## Prompt 1
According to the excerpt on parasites in forensic DNA identification, how long after feeding can human DNA be recovered from bed bugs?
## Prompt 2
Reproduce the part of the excerpt on parasites in forensic DNA identification starting at "- Sticktight and" and ending at "flea (Pulex irritans)".
Excerpt START
Listed here are fleas commonly encountered by humans that could potentially be used for DNA identification.

- Sticktight and chigoe flea, Family Hectopsyllidae (formerly Tungidae)
- Cat flea (Ctenocephalides felis)
- Northern rat flea (Nosopsyllus fasciatus)
- Human flea (Pulex irritans)
- Oriental rat flea (Xenopsylla cheopis)

=== Order Hemiptera ===
- Bedbug (Cimex lectularius)

Cimex lectularius is an obligate parasite of humans. Testing a sample of a residence's bed bug population and screening for bites could reveal possible recent visitors to the structure, as they have been observed to feed approximately once a week in temperate conditions. A recent re-emergence of bedbug populations in North America as well as growing interest in the field of forensics may prove bedbugs to be useful investigative tools. Recent studies have revealed that human DNA can be recovered from bed bugs for up to 60 days after feeding, thus demonstrating the potential use of this insect in forensic entomology

- Assassin bugs, Family Reduviidae

=== Order Phthiraptera ===

Lice can be indicators of contact with another person. Many species closely associated with humans can be easily transferred between individuals. DNA identification of multiple individuals using blood meals from body and head lice has been demonstrated in laboratory settings.

==== Suborder Anoplura ====
- Head louse (Pediculus humanus capitis)
- Body louse (Pediculus humanus humanus)
- Pubic louse (Pthirus pubis)

=== Order Ixodia (Arachnida) ===

This order is classified as an Arachnid, but can still be used to analyze DNA due to parasitism. Due to the low probability of a tick detaching and falling to the ground at the scene of the crime, these may not be highly useful regardless of the large amount of blood and lymph they ingest. However, should an engorged tick be found in an area of interest, it would likely contain sufficient genetic material for identification.

== Analysis of collected DNA ==
DNA identification of species can be a useful tool in forensic entomology. Although it does not replace conventional identification of species through visual identification, it can be used to differentiate between two species of very similar or identical physical and behavioral characteristics.
Excerpt END
Recorded data START
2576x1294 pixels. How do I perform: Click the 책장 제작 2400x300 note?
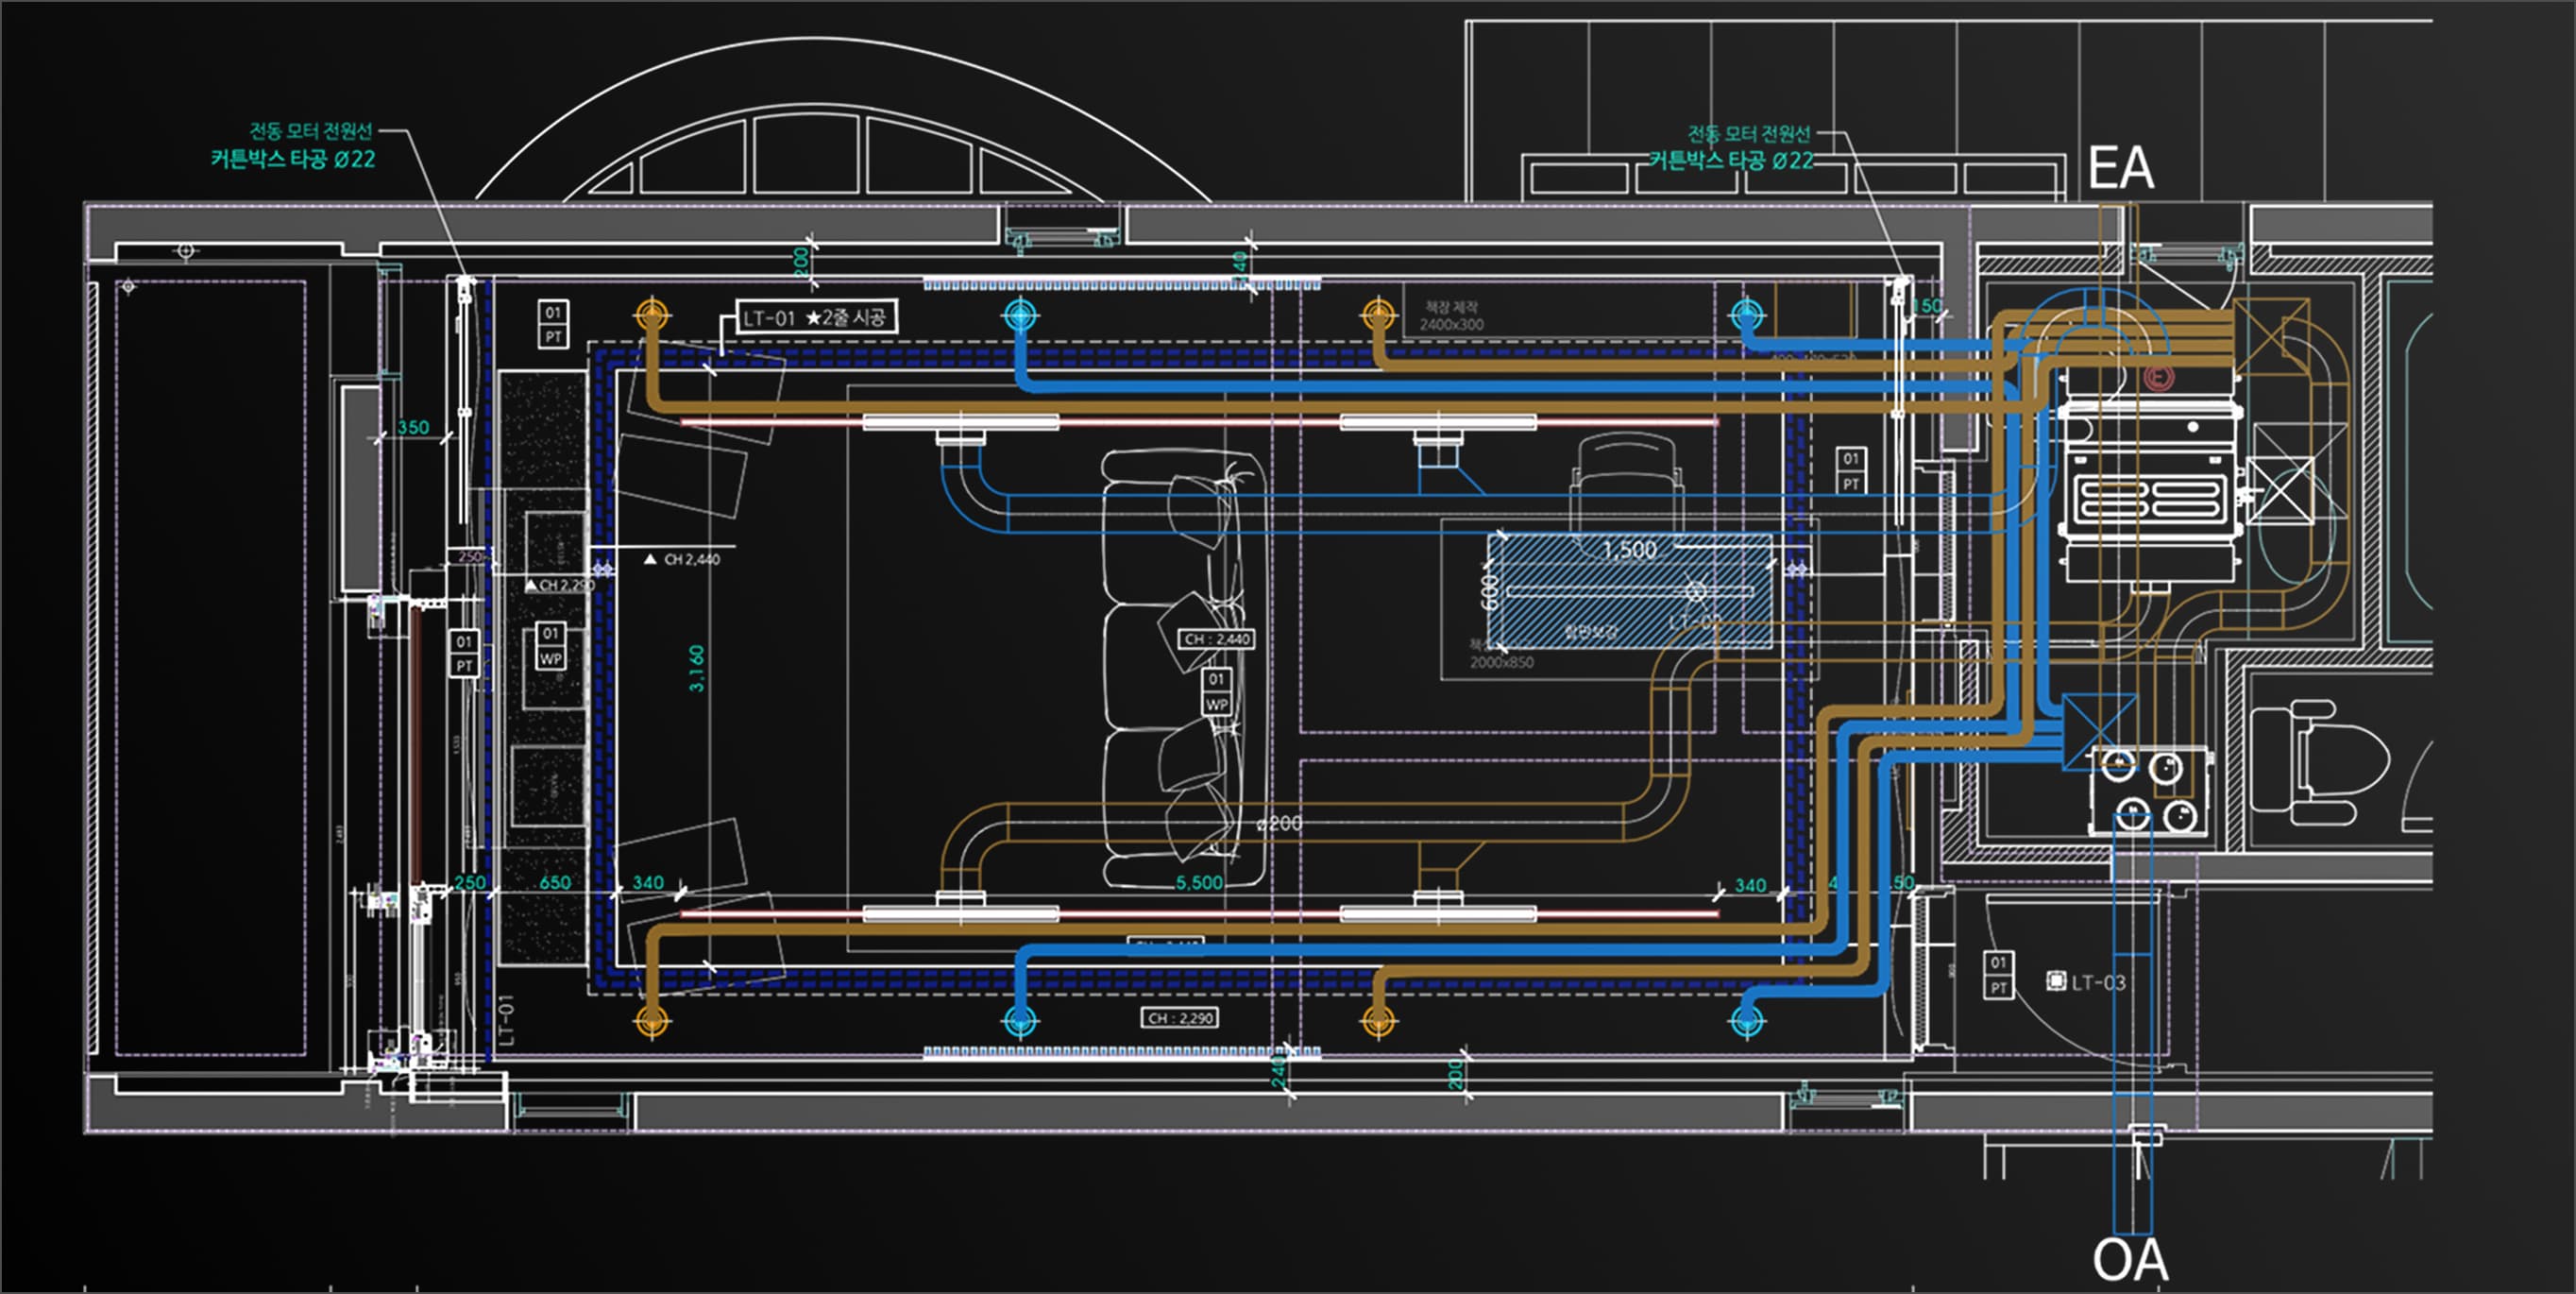pos(1451,316)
Recorded data END
## Exercise result 1
Up to 60 days.

## Exercise result 2
- Sticktight and chigoe flea, Family Hectopsyllidae (formerly Tungidae)
- Cat flea (Ctenocephalides felis)
- Northern rat flea (Nosopsyllus fasciatus)
- Human flea (Pulex irritans)